■ WHAT YOU NEED TO DO
If you see a picture in the data below, omit it and copy the rest exactly.
Start of Block
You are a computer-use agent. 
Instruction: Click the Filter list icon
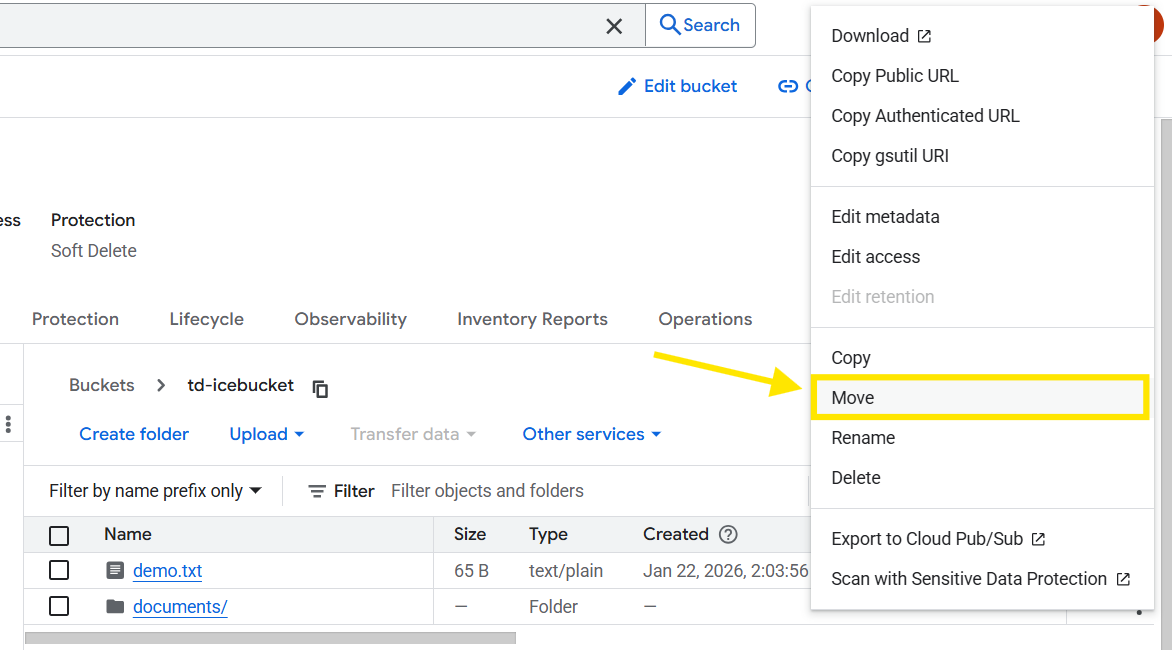(317, 491)
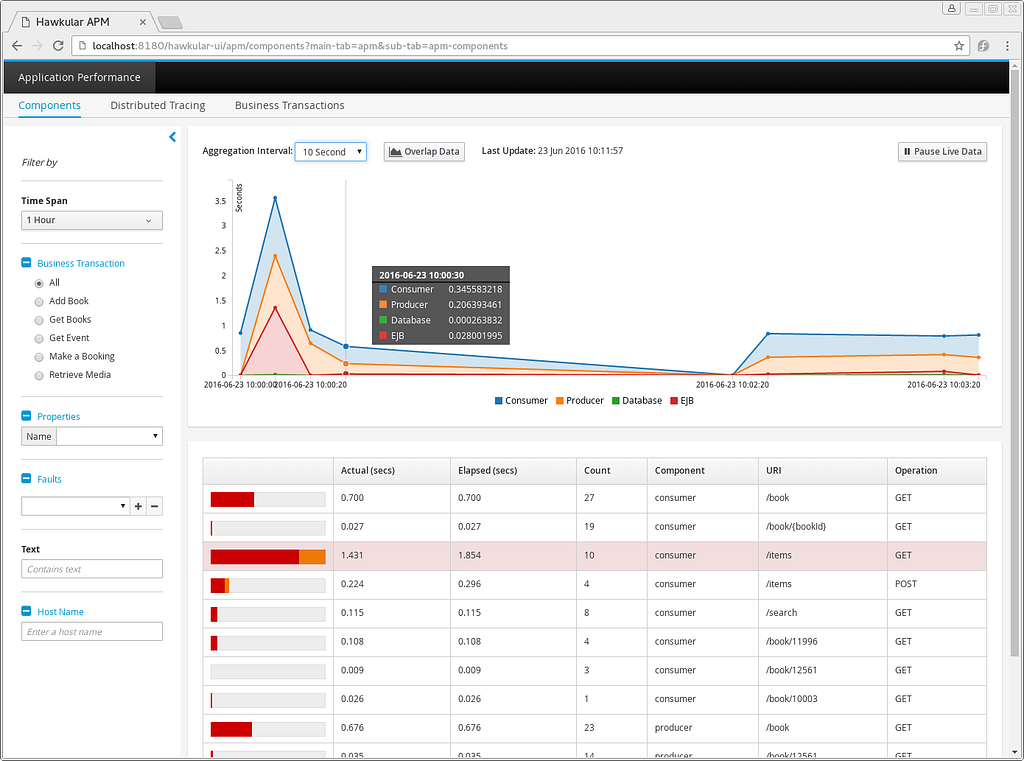Collapse the Host Name section icon
Viewport: 1024px width, 761px height.
26,611
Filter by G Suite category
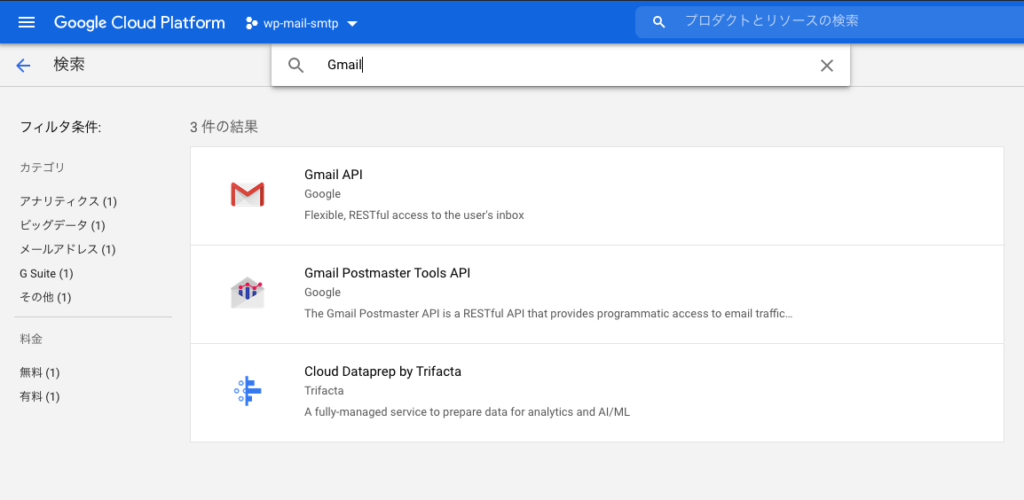The image size is (1024, 500). 46,274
End of Block
■ WRITTEN RESPONSE
You are a computer-use agent. 
Instruction: Click the Filter list icon
(317, 491)
Collapse the Host Name section icon
Viewport: 1024px width, 761px height.
26,611
Filter by G Suite category
The image size is (1024, 500). 46,274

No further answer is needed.